I hear it will mess up the seals on the gun. On my oil-less guns I write "no oil" near the connection in permanent marker. I don't want anyone that uses my gun to mistakenly add oil to it.


----------



## TBFGhost (Oct 9, 2008)

My Rigid 18 awg brad nailers and crown staplers are oil-less but it does say you can oil them in the manual if you want or if it starts acting up.

http://www.cpoprotools.com/products/zrr213bna.html


----------



## gallerytungsten (Jul 5, 2007)

*Senco 15g.*

I have one of the Senco 15 guage guns, the finish pro 41xp. Although you don't have to oil it, you will have to oil the follower that pushes the nails forward.

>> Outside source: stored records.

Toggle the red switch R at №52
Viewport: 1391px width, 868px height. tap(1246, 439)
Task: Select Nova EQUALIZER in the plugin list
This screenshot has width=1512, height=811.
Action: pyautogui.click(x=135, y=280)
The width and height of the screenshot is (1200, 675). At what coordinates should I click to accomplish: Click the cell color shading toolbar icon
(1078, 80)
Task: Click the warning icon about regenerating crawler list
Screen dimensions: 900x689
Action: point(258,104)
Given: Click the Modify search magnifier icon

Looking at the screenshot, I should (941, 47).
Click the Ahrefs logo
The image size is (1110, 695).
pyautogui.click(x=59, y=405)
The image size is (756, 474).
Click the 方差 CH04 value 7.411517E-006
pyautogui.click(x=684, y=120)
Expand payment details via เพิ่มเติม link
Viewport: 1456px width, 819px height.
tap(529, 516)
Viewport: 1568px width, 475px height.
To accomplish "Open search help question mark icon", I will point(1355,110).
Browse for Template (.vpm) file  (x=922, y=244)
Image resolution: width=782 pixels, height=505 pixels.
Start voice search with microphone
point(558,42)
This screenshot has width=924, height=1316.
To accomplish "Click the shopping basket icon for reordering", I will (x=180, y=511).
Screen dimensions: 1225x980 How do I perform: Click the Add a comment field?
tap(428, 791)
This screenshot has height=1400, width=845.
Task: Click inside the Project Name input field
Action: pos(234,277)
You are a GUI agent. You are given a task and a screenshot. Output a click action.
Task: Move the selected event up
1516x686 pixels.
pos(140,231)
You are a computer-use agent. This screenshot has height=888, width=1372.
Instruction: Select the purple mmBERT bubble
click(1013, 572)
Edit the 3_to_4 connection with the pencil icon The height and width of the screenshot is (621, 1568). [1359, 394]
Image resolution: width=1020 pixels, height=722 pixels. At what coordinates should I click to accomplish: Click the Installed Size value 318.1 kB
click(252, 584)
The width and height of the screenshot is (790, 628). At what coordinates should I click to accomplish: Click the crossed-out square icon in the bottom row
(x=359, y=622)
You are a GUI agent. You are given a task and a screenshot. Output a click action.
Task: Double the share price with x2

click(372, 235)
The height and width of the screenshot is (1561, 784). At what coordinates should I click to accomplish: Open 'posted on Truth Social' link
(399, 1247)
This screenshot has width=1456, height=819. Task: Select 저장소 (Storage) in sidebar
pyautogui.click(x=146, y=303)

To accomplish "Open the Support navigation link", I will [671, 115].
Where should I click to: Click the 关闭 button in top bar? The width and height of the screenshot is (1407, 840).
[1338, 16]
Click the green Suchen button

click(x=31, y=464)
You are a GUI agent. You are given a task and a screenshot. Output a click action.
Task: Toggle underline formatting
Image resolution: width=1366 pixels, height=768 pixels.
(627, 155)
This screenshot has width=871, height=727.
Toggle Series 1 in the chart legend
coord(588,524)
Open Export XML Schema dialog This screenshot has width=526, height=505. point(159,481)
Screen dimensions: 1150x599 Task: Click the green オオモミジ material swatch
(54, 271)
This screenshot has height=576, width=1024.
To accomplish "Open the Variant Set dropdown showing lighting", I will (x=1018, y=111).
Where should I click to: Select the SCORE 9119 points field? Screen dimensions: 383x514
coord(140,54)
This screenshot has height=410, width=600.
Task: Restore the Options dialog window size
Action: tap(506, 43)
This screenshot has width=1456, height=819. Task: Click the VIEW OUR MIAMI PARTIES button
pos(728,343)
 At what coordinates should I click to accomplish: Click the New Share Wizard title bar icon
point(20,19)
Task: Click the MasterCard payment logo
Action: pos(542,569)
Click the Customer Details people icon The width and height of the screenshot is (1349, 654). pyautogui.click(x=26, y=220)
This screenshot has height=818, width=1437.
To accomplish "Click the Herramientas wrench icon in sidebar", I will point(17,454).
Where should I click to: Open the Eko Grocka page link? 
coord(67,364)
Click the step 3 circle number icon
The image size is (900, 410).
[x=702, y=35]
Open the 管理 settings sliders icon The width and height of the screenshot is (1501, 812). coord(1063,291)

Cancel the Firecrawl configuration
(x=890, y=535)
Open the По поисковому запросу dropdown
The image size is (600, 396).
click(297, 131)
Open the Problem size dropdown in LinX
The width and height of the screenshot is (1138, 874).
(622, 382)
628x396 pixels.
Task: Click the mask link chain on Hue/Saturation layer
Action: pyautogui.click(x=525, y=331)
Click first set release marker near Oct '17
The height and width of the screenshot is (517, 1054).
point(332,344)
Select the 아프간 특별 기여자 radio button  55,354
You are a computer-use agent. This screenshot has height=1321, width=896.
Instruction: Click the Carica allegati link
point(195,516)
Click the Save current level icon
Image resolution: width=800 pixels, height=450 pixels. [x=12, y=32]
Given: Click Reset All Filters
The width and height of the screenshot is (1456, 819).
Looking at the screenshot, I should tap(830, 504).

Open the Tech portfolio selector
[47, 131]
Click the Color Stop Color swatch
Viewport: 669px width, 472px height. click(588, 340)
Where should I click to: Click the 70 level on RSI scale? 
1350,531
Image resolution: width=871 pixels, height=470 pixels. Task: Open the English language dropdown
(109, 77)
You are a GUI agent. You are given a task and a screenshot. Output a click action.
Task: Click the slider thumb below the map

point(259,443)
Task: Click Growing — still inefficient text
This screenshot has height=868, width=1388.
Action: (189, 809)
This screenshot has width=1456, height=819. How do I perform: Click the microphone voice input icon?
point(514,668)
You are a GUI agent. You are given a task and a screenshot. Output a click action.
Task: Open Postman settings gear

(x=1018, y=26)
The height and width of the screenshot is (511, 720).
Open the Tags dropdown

You'll know it's time when the gun mysteriously doesn't fire, and isn't jammed.


----------



## neolitic (Apr 20, 2006)

gallerytungsten said:


> I have one of the Senco 15 guage guns, the finish pro 41xp. Although you don't have to oil it, you will have to oil the follower that pushes the nails forward. You'll know it's time when the gun mysteriously doesn't fire, and isn't jammed.


That 'splains that! :laughing:
I rented one up in Wisconsin
earlier this year and had some
mysterious mis-fire issues.....

Sure did miss the PC.


----------



## JustaFramer (Jan 21, 2005)

I have oiled a oilless. Nothing happened. I have also re-built one so there is rubber gaskets in the guns. A few drops is not going to ruin the gun.


----------



## gallerytungsten (Jul 5, 2007)

neolitic said:


> That 'splains that! :laughing:
> I rented one up in Wisconsin
> earlier this year and had some
> mysterious mis-fire issues.....
> ...


To be somewhat fair to Senco, they do mention this in the fine print in their manual. But who reads those, or even keeps them? :whistling


----------



## tepmo (Dec 19, 2009)

If to grease *oil-less* the tool, rubber cuffs in the valve will deteriorate


----------